** START Source text **
The Semantic Web:
Architectural Patterns for Evolution

IS 3957: Doctoral Seminar: Systems and Technology
IS 2937: Advanced Topics: Systems and Technology

IS 3957/IS 2937
Spring 2003(03-2)
CRN: 46626/38151
Tuesday, 3:00-6:00
Room 406

Michael B. Spring
Department of Information Science and Telecommunications
University of Pittsburgh
spring@imap.pitt.edu

This doctoral seminar, like most doctoral seminars, is intended as a directed but flexible exploration of a topic.  What is found below is a beginning of the exploration, not the exploration in totality.  This course is open as an Advanced Topic course for MSIS students who have had document processing and/or client server systems.  Both PhD and MSIS students should anticipate working with the instructor to define additional readings and work related to the course.

Introduction

This seminar will address the development of the semantic web.  The term “semantic web” appears to have been coined by Tim Berners-Lee.  The first reference I can find is from his book “Weaving the Web”.  Since that time, both the concept he put forward and the term have been used in a variety of different ways. At the very least, the semantic web alludes to the fact that new methods of organizing the resources on the web will be required, that agents as well as humans will be browsing the web, and that the resources on the web will increasingly be dynamic programs rather than static files.

This seminar will explore the technologies, concepts and current research on building systems that offer a more semantic web.  The seminar will be focused in part by the interests of the students taking the seminar, which will be open to advanced masters students as well as PhD students.  What is clear is that the semantic web will somehow contain more “information” and that that information will be of a form that will enable algorithmic as well as human processing of information.  Whatever eventually evolves, some things about the web are already clear:

1.     HTML documents and the http protocol have been widely accepted and represent an important base upon which anything new will be built.  It is most likely that the semantic web will use successors to the current array of clients and servers that can handle the web as currently configured as well as new forms of resources that may add additional functionality.  Put more simply, the Semantic Web will supplement, not supplant, the Simple Web.

2.     Business will play a greater and greater role in shaping the web and its capabilities.  While the web was initially dominated by academics and altruistic information sharing, the web of the future will be increasingly devoted to commerce of a wide variety of forms.
** END Source text **
→ **What is asked**:
1. From the semantic web course description, repeat the passage between "1.     HTML documents" and "variety of forms.", inclusive.
2. Answer these questions using the semantic web course description:
(a) On what day and at what hours does the seminar meet?
(b) Who appears to have coined the term "semantic web"?
(c) What will the Semantic Web supplement rather than supplant?
** START Extracted records **
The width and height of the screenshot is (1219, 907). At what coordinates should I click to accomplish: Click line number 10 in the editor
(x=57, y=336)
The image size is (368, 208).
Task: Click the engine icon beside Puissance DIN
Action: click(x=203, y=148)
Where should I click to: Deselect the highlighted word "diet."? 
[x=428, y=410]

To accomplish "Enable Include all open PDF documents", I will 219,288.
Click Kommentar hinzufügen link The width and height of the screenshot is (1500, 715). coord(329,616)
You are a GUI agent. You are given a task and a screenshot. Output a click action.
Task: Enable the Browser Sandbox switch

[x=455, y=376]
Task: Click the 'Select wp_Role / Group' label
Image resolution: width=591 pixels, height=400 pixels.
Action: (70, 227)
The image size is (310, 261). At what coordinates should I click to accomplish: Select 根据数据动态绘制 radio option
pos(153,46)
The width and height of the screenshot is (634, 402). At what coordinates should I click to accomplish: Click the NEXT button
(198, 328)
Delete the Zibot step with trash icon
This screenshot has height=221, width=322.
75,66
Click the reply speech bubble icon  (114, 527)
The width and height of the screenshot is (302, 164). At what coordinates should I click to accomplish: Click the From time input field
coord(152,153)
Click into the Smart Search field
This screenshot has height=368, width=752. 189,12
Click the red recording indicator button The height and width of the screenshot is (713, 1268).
** END Extracted records **
→ **Task solutions**:
1.
1.     HTML documents and the http protocol have been widely accepted and represent an important base upon which anything new will be built.  It is most likely that the semantic web will use successors to the current array of clients and servers that can handle the web as currently configured as well as new forms of resources that may add additional functionality.  Put more simply, the Semantic Web will supplement, not supplant, the Simple Web.

2.     Business will play a greater and greater role in shaping the web and its capabilities.  While the web was initially dominated by academics and altruistic information sharing, the web of the future will be increasingly devoted to commerce of a wide variety of forms.

2.
(a) Tuesday, 3:00-6:00
(b) Tim Berners-Lee
(c) The Simple Web